Goal: Rewrite the material below with every "status badge" changed to "status label" and everything else left the same. Omit the pictures from your answer.
# # #
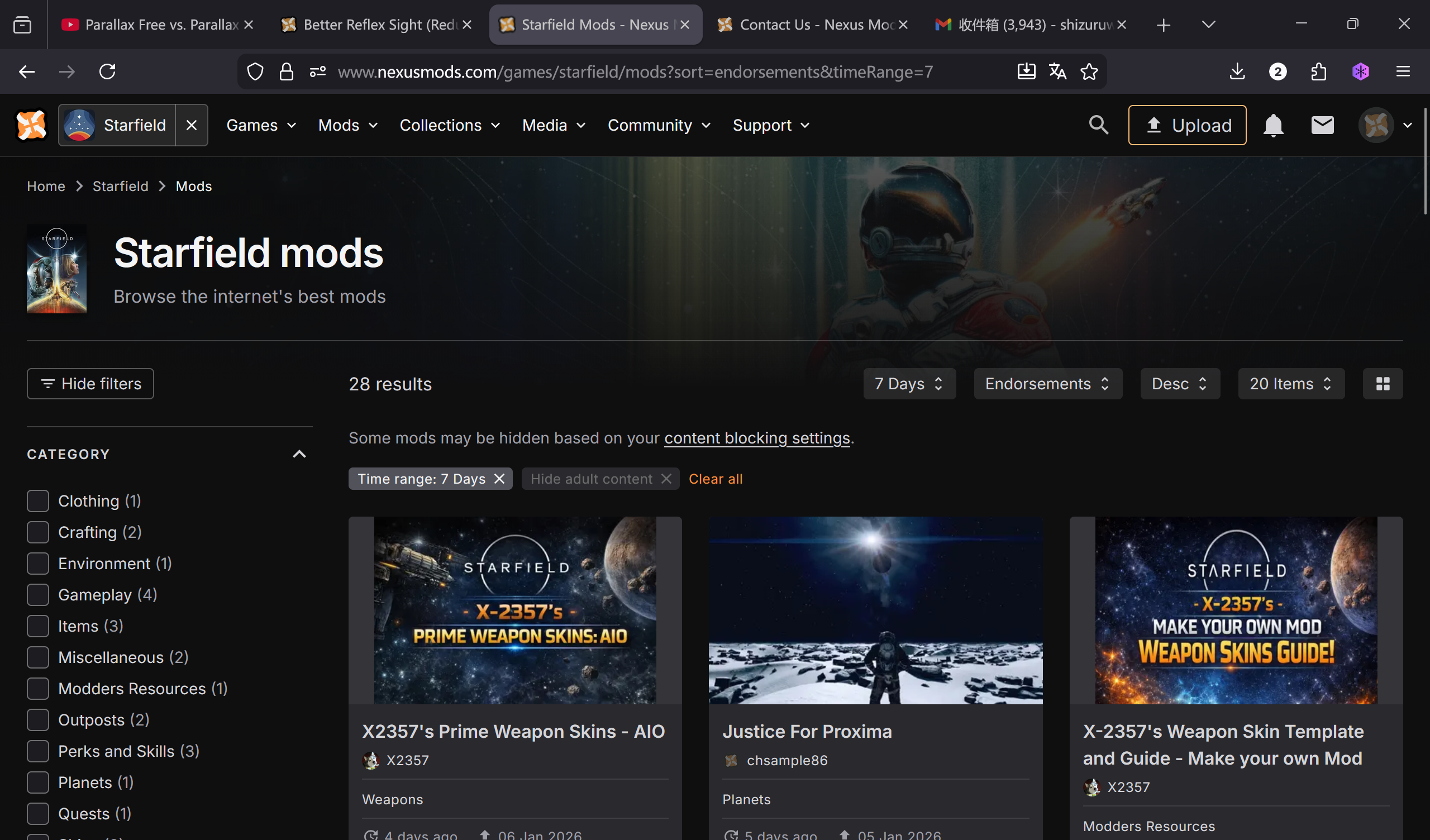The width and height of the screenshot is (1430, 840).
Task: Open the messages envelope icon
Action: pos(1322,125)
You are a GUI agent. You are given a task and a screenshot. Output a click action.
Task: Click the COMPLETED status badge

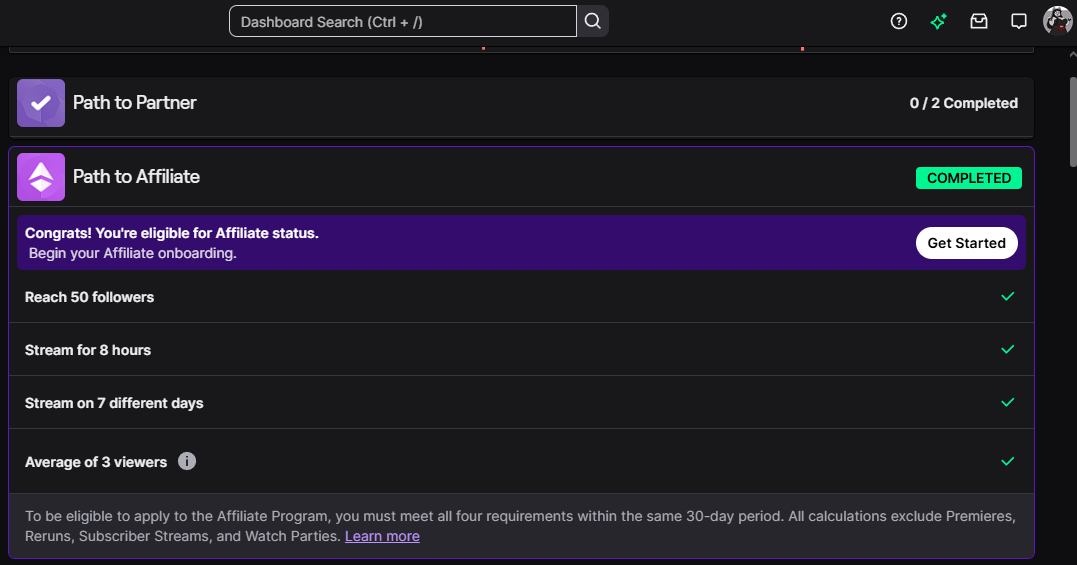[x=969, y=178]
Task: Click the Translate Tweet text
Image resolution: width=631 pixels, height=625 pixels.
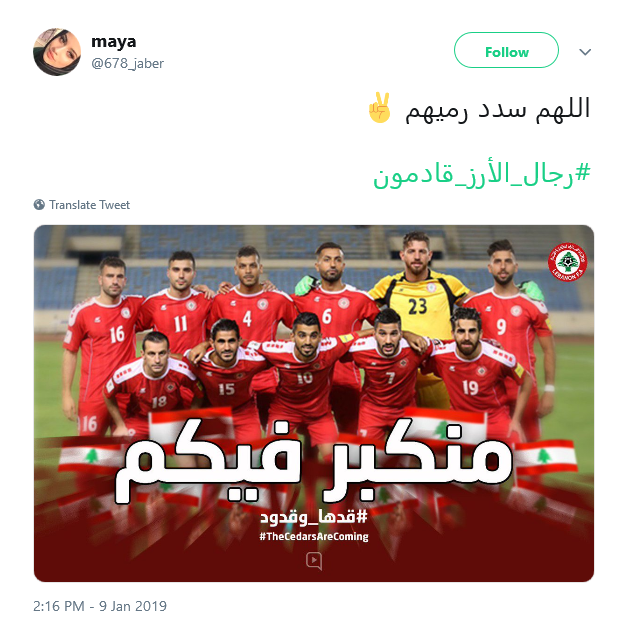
# # #
Finished answer:
The width and height of the screenshot is (1430, 840).
Task: Open the messages envelope icon
Action: pos(1322,125)
You are a GUI agent. You are given a task and a screenshot. Output a click action.
Task: Click the COMPLETED status label

[x=969, y=178]
Task: Click the Translate Tweet text
Image resolution: width=631 pixels, height=625 pixels.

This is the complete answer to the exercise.